A group of people in business attire and safety vests stand outdoors on a sunny day, with buildings and greenery in the background.
Michael Moritz, Chris Larsen, Daniel Lurie (left to right) attend a press conference on May 22, 2025. Photo by Xueer Lu.

Two San Francisco billionaires who were on opposite sides of a heated mayor’s race not two years ago and spent $1.5 million to defeat candidate Daniel Lurie have become the mayor’s backing buddies, and are bankrolling his agenda. 

Michael Moritz, a venture capitalist and chairman of the San Francisco Standard, and Chris Larsen, CEO of cryptocurrency company Ripple, and his wife, Lyna Lam, have pledged more than any other individuals to support Mayor Lurie’s electoral priorities this year.

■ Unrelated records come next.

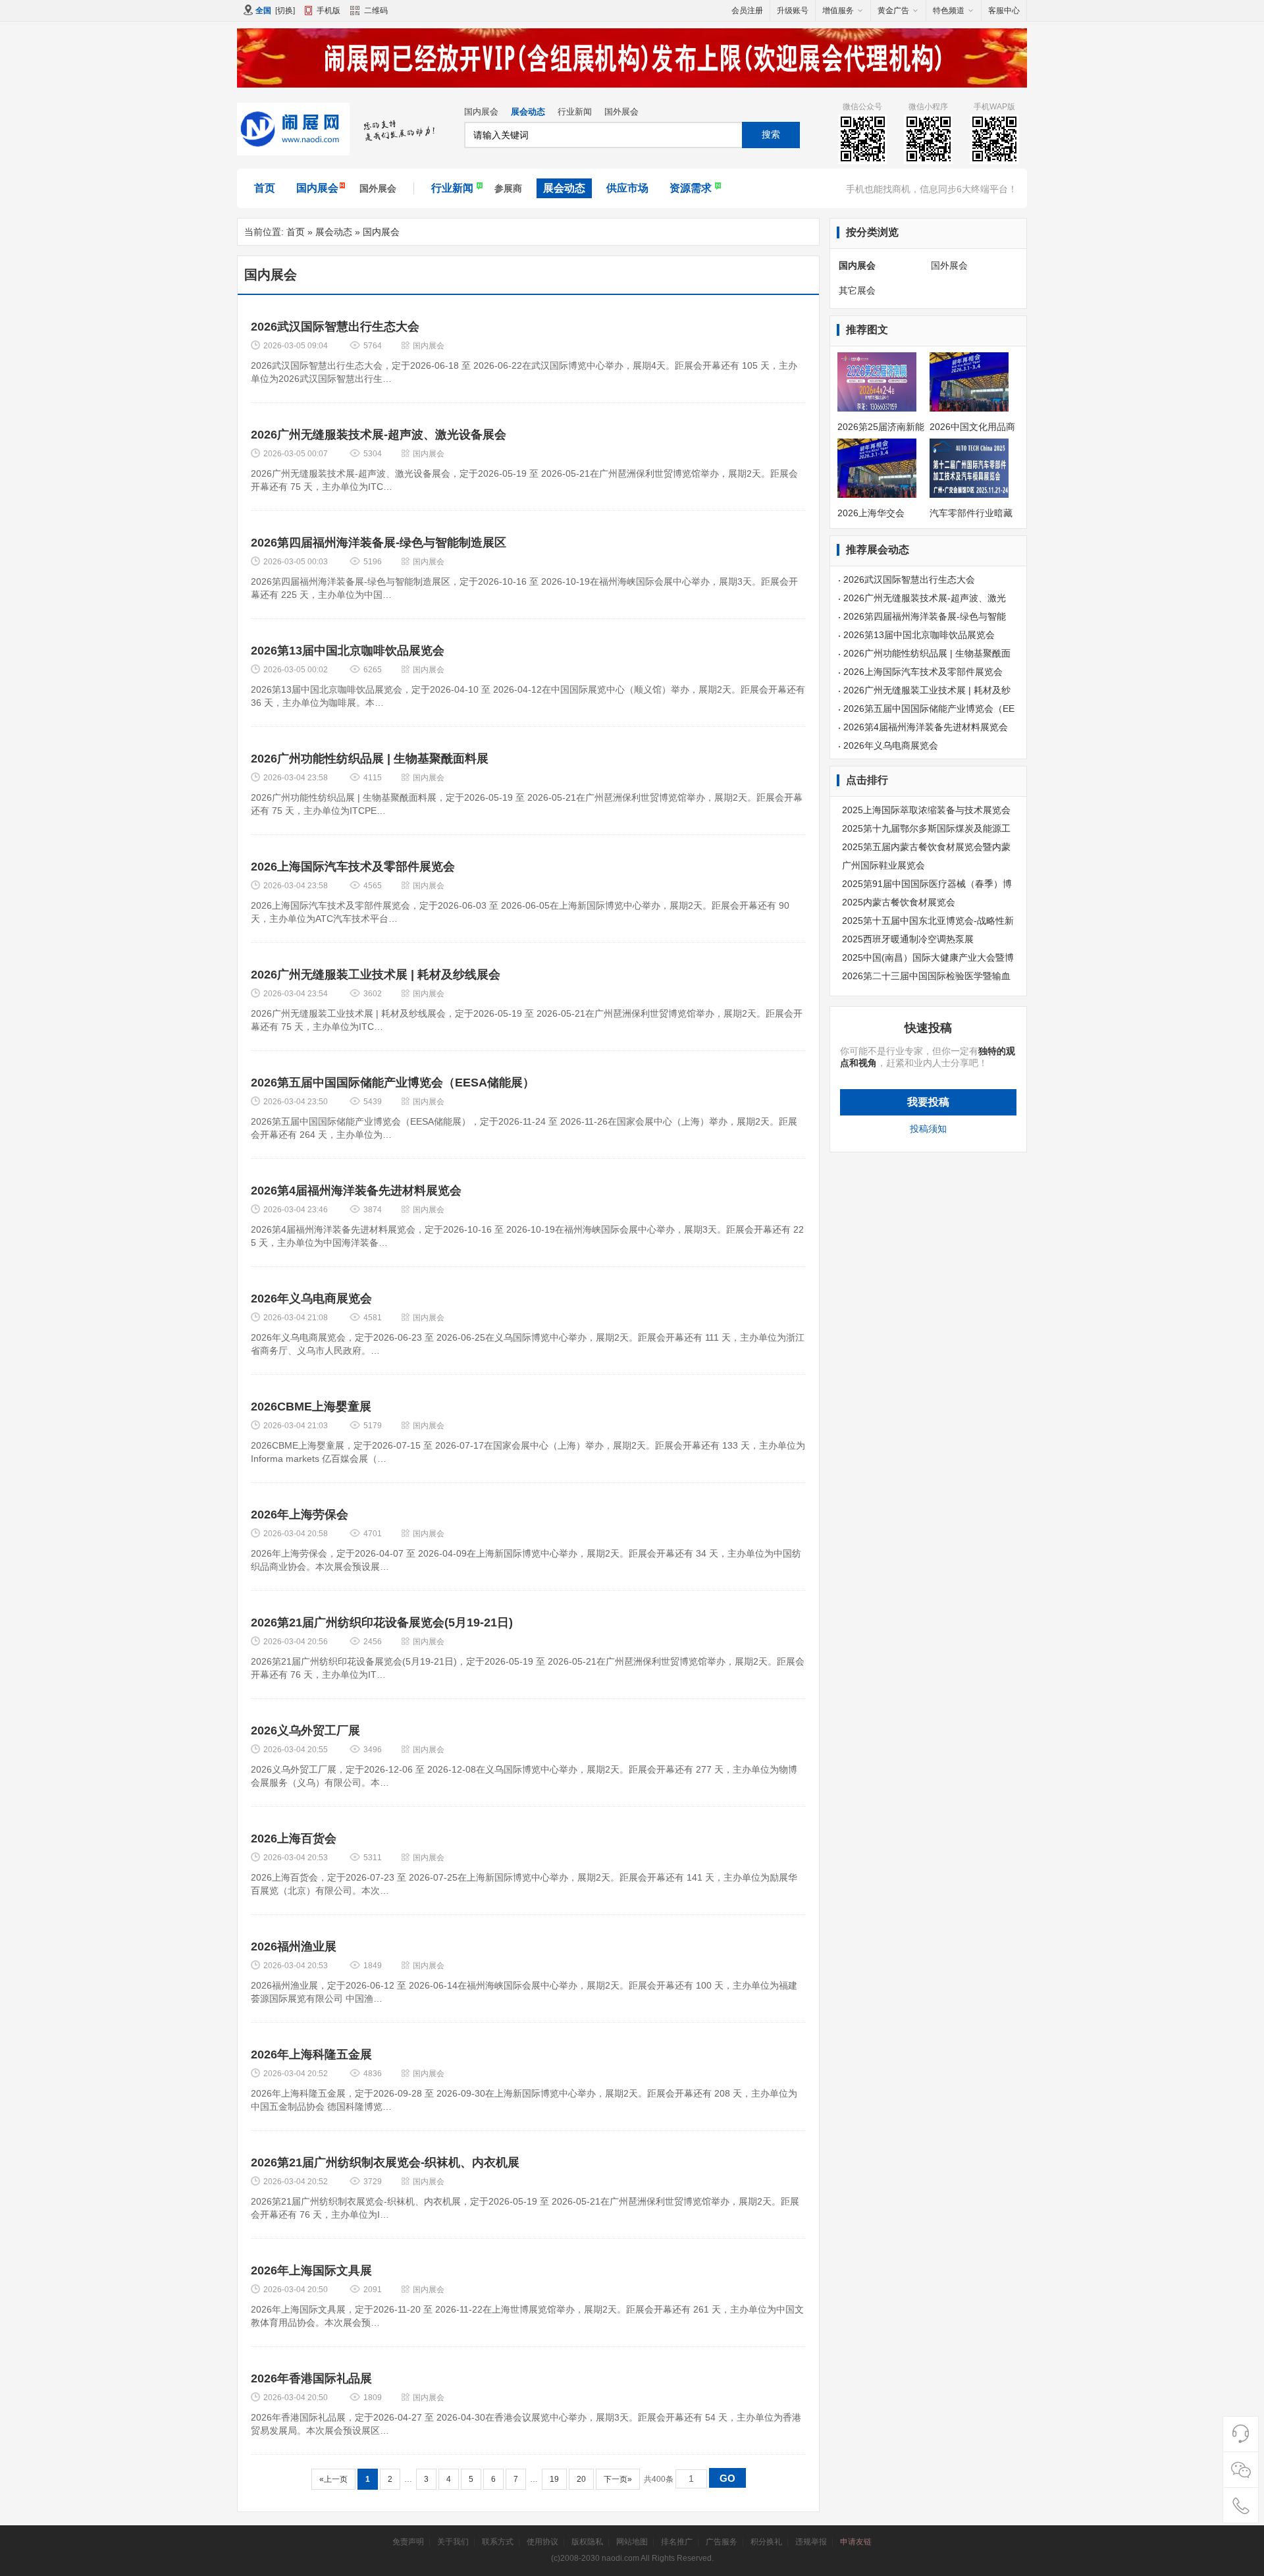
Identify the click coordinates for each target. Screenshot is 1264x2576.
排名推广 (677, 2541)
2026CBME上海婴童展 (311, 1406)
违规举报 (811, 2541)
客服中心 (1004, 10)
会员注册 (747, 10)
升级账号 (792, 10)
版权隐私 (587, 2541)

Collectively, they have pledged over $4 million, the bulk of that going towards Lurie’s charter-reform efforts

They’re part of nearly 100 donors who have pledged a total of $8.3 million to fund measures and candidates backed by Lurie on the ballot in San Francisco this year.

Larsen is giving to aid the city’s recovery, “not just from the pandemic, from the last 20 years, where the city has become anti-business, bureaucratic and we weren’t paying enough attention to public safety,” he said. 

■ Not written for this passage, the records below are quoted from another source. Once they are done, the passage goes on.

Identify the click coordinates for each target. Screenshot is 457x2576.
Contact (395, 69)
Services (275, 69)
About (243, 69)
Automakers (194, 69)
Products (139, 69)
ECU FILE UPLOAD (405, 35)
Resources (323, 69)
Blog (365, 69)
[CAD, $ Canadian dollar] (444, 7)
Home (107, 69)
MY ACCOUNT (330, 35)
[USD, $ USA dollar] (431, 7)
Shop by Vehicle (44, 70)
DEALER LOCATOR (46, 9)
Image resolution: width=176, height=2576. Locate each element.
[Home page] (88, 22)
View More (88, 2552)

Lurie is his champion in that effort. “The mayor is doing a great job,” Larsen said. “He is focused on the basics.”

It was Larsen, who after the big-money failures in 2024, noted that “We as a business community, we as a pragmatic community, we screwed up.”

Moritz, for his part, declined to address his giving and simply wrote that “the mayor is the best spokesman” for Lurie’s agenda. But charter reform has been the billionaire’s white whale for some time — he told Mission Local in 2024 that his ultimately unsuccessful measure to remake the charter would be “the greatest gift anybody has given to a mayor in the recent history of San Francisco.” 

In the 2024 election, Moritz strongly supported Mark Farrell (he gave $600,000) and Larsen backed London Breed (he gave $850,000). In general they have given heavily to moderate causes of the kind that Lurie is now championing. 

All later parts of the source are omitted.